I used to abhor it when a client ordered surveillance. It often carried a dislike of the particular employee built into it. And believe it or not the opposite occurred too . . . employers who would not authorize surveillance on the deemed "good employee" that I had mounting evidence was less hurt than they were playing. It is an grossly overused tool in most cases. Just like the "Independent Medical Evaluation."
As much as I detested using surveillance, in my career I got film of claimants doing what they claimed was impossible:
- I had one man on film looking over his left shoulder driving an old tractor that lacked power steering, something that should have been impossible for man who could not "turn his head or look up or down" or push or pull anything over 5#s.
- I had another man on film working under the hood of his car after going to the bar, the bowling alley, and for a ride on his friend's motorcycle . . . and he said he couldn't walk or stand for more than a minute or two.

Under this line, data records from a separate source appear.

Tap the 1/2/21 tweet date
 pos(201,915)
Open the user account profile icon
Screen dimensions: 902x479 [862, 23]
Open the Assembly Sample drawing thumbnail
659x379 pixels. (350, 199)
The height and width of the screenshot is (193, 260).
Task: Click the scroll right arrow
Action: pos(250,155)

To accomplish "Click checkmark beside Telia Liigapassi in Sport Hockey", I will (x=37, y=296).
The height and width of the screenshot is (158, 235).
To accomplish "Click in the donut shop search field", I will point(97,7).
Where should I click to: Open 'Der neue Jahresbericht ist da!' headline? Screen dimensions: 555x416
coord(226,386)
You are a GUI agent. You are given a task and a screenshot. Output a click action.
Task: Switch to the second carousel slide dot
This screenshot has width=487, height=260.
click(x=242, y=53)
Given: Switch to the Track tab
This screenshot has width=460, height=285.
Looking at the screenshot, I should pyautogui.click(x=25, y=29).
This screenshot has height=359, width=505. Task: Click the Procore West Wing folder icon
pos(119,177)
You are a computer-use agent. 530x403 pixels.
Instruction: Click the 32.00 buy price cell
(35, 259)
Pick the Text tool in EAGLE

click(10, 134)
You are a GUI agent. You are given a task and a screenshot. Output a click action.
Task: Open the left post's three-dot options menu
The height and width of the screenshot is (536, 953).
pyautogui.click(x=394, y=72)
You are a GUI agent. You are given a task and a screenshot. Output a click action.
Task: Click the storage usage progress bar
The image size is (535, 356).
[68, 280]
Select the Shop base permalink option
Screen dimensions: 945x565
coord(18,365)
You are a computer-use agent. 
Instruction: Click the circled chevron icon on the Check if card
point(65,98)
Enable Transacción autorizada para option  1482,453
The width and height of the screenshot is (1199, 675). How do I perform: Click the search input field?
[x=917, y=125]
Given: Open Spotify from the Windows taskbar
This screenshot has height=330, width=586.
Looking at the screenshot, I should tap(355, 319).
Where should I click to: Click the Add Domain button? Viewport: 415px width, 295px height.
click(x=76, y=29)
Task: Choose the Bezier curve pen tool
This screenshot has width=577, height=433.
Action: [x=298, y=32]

- I got film of another claimant on a 24ft extension ladder who claimed he couldn't do sedentary desk work which the client offered him.
- I obtained film of a claimant preparing for his next boxing match. Blew his claim for pain and suffering on a phony slip and fall claim to pieces.
- Didn't even need film after the PI found out a slip and fall claimant had been charged with raping a woman in the back seat of her compact car just days after his "debilitating fall on melted snow on the floor" of a fast food chain location we insured.
On the other hand, I smugly presented one client film of their employee shopping with the kids for back-to-school clothes. When they objected, believing she was violating her restrictions, I suggested that we could ask the doctor if he felt she should not take the kids out shopping because of her work injury . . . to which they were willing to let it drop.
I always advised my clients not to expect their injured employees to stop living . . . as that was not in their best interest. A few times I actually remarked that at least they (the employer) were seeing evidence that their injured employee's conditions were improving for all the medical and rehabilitation expenses they were incurring!
Actually, the most common reasons for an employer believing a claim is worthy of a couple thousand in surveillance is an injury reported in proximity to disciplinary action, lay-off notice, demotion, schedule changes which disrupt child care, and tips from fellow employees alleging either no injury or that they have heard or seen the claimant doing work while off with an injury.